- EXERCISE DESCRIPTION:
Extract the lines of the listing from the line with "This screenshot has height=535, width=750." to the line with "This screenshot has height=461, width=655.", inclusive, and reproduce them verbatim.

___ EXERCISE INPUT

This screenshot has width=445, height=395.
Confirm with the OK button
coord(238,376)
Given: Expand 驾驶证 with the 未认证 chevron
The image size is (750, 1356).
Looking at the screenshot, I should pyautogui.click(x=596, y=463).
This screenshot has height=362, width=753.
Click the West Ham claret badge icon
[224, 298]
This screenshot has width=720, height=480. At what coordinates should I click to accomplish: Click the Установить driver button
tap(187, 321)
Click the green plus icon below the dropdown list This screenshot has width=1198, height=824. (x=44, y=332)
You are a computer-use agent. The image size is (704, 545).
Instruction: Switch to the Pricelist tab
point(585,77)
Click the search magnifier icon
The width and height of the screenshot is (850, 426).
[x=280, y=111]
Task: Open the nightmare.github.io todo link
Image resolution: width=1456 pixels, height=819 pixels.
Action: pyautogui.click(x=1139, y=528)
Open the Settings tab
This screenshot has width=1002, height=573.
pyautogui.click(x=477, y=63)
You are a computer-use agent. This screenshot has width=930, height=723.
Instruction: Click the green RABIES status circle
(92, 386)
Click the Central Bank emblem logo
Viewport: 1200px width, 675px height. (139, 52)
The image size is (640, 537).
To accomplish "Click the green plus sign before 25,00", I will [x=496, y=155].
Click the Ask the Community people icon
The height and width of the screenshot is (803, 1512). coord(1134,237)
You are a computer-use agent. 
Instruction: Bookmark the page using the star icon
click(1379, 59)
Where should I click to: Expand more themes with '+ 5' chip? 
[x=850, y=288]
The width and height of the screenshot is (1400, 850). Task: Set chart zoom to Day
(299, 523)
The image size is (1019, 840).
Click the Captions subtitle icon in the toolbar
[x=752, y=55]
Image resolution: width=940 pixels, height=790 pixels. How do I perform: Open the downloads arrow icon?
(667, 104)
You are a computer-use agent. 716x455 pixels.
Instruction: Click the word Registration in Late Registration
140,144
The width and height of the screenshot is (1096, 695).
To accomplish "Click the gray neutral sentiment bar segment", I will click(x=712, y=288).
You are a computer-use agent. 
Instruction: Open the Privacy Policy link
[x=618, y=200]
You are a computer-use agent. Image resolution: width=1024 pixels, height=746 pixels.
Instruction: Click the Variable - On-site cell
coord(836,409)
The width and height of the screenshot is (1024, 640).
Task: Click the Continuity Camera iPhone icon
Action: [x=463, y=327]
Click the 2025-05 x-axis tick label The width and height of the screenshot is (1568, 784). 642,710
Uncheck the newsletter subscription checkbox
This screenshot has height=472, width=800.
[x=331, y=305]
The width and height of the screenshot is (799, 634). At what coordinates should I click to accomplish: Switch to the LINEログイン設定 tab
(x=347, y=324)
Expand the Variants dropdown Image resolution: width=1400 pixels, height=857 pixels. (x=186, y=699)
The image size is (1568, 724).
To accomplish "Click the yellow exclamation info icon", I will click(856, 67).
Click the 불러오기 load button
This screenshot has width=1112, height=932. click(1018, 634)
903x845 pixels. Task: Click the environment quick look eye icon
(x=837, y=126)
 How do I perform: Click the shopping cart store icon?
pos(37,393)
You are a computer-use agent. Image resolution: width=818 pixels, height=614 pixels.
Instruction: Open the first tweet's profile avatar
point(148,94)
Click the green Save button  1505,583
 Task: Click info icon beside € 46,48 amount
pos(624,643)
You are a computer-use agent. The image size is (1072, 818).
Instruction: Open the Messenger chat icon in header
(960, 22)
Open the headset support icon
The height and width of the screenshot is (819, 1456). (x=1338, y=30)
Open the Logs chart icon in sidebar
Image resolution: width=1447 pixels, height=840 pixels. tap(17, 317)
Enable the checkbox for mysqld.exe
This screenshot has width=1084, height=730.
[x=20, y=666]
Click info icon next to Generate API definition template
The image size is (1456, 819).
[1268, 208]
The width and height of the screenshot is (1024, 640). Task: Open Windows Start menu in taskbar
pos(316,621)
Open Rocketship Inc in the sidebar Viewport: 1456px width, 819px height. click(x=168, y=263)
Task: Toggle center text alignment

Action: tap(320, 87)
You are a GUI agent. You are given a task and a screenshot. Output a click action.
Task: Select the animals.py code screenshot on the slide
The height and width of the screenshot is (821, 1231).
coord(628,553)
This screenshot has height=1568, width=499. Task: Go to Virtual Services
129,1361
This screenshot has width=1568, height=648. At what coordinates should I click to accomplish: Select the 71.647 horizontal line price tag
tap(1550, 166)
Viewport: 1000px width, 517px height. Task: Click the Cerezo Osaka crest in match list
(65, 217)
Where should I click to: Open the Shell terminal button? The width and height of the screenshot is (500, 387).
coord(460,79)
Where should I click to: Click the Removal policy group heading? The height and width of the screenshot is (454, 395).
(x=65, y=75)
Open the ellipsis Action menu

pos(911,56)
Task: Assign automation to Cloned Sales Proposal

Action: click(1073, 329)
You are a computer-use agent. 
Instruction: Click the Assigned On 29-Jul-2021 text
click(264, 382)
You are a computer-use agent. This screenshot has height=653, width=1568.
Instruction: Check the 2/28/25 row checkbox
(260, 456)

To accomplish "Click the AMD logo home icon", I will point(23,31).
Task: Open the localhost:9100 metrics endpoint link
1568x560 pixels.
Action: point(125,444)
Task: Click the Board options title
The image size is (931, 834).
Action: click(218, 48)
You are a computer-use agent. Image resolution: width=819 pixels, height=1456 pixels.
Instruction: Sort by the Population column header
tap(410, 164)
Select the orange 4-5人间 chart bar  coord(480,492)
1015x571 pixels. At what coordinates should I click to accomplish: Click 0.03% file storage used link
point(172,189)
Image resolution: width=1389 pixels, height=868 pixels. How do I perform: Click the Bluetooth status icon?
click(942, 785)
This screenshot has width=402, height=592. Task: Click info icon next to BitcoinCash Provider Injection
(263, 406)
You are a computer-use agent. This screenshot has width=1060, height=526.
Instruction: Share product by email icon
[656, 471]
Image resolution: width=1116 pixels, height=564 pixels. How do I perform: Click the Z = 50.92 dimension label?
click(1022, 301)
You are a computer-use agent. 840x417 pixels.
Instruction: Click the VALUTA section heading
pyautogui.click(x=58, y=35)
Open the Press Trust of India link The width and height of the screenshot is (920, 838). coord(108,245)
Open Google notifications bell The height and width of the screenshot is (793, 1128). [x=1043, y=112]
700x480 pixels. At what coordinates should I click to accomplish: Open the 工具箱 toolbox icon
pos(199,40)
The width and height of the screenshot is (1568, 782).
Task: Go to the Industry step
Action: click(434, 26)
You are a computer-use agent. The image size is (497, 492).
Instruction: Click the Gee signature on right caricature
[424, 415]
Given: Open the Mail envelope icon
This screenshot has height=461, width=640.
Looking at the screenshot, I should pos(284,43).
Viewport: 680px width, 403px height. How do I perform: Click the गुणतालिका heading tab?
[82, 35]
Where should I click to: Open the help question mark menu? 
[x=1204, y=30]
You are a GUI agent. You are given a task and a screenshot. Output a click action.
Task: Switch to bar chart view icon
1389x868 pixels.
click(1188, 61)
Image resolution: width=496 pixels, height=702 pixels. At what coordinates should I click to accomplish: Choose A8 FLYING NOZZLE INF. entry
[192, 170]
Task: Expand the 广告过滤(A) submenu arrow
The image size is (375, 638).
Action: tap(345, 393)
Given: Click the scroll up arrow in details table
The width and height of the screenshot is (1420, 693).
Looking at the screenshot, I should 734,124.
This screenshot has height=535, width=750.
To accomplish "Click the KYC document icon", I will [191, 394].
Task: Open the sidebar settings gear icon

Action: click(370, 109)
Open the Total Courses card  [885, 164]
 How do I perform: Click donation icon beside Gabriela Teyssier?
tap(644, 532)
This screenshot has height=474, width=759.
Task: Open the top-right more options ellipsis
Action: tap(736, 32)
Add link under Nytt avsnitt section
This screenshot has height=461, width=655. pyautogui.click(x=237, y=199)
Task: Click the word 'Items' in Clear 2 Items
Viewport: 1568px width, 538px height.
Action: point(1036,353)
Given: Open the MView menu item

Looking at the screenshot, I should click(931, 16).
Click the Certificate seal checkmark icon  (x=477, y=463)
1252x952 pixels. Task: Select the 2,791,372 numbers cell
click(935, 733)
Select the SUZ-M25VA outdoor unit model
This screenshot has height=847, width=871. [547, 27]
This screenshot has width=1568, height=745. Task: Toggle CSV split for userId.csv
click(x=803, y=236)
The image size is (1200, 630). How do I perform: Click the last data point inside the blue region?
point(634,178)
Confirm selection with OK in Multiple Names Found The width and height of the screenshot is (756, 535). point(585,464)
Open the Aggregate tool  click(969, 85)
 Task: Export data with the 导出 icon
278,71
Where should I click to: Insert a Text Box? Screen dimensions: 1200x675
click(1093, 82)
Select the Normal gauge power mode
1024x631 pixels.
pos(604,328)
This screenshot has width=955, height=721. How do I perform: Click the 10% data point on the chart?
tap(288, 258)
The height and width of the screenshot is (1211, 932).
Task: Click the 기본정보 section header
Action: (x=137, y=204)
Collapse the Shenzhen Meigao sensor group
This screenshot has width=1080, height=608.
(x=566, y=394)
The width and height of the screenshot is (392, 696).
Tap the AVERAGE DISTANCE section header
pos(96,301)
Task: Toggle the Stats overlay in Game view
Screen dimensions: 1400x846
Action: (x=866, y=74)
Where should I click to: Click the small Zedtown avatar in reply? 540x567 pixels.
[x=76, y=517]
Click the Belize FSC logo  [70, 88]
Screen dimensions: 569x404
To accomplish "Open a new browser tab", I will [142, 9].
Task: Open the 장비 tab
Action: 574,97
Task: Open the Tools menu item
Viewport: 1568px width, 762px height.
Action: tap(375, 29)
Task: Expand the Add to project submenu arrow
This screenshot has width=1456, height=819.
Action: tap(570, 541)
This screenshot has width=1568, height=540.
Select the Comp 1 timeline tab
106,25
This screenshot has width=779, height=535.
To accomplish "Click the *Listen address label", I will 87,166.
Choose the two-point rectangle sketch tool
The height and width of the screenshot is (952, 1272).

______

- SOLUTION:
This screenshot has height=535, width=750.
To accomplish "Click the KYC document icon", I will [191, 394].
Task: Open the sidebar settings gear icon

Action: click(370, 109)
Open the Total Courses card  [885, 164]
 How do I perform: Click donation icon beside Gabriela Teyssier?
tap(644, 532)
This screenshot has height=474, width=759.
Task: Open the top-right more options ellipsis
Action: tap(736, 32)
Add link under Nytt avsnitt section
This screenshot has height=461, width=655. pyautogui.click(x=237, y=199)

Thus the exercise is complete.